Work request => Look over the entries and say how many lines include the word "folder". Only the number, please.

** Entries supplied follows **

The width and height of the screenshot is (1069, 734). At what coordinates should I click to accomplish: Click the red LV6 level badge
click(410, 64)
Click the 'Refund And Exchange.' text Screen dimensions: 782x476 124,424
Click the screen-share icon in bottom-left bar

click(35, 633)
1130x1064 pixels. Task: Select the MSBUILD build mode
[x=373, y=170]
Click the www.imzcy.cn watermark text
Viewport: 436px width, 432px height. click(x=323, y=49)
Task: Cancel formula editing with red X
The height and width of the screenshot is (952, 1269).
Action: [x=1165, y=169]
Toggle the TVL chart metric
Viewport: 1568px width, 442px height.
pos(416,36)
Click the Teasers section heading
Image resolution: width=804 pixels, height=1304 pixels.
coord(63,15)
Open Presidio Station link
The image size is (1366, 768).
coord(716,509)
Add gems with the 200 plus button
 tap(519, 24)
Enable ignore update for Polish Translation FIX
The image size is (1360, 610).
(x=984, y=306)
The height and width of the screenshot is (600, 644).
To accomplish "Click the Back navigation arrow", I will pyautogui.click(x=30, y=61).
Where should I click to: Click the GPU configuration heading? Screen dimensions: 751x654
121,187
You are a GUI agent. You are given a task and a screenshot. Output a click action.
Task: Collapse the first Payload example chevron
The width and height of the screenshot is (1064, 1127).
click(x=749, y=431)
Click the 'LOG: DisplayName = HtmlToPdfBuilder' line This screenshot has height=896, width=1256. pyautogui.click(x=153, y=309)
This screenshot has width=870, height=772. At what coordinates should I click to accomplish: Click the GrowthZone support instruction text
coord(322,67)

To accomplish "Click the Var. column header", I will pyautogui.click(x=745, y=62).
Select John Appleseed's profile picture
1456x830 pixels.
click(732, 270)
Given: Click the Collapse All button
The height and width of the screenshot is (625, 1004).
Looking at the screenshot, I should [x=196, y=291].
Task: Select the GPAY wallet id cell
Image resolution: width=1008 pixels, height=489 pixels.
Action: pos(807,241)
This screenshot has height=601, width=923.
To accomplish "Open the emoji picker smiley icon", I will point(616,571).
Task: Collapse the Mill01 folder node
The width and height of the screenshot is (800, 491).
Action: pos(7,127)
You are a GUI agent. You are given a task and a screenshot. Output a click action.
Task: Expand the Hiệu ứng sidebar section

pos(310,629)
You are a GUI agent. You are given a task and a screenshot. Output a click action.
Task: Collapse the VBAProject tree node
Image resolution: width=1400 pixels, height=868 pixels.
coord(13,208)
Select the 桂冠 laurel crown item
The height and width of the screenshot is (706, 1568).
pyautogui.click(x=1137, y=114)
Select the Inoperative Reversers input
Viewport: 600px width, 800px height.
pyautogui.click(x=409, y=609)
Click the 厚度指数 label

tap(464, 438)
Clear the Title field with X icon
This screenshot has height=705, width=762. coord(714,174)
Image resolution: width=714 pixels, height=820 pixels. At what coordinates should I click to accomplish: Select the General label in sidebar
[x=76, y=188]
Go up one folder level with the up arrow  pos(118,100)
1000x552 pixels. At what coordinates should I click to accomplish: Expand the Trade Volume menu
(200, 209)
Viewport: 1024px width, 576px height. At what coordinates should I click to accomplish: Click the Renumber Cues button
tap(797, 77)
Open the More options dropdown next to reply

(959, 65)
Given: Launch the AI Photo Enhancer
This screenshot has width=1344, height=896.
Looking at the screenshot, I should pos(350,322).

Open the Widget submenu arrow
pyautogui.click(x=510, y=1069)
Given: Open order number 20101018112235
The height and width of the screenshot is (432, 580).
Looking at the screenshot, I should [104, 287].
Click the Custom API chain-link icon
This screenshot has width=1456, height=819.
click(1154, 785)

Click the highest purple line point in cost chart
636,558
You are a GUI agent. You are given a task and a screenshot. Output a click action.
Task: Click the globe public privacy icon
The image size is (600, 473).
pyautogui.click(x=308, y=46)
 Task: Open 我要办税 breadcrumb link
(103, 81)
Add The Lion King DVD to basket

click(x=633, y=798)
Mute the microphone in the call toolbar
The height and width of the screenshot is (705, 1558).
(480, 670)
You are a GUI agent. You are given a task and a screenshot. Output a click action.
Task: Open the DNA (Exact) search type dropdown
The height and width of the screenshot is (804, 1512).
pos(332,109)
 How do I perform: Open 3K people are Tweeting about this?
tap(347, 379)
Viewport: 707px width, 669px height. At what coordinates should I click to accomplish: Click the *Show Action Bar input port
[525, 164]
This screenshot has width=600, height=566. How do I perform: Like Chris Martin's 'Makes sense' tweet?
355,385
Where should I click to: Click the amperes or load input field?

** End of Entries supplied **

Result => 2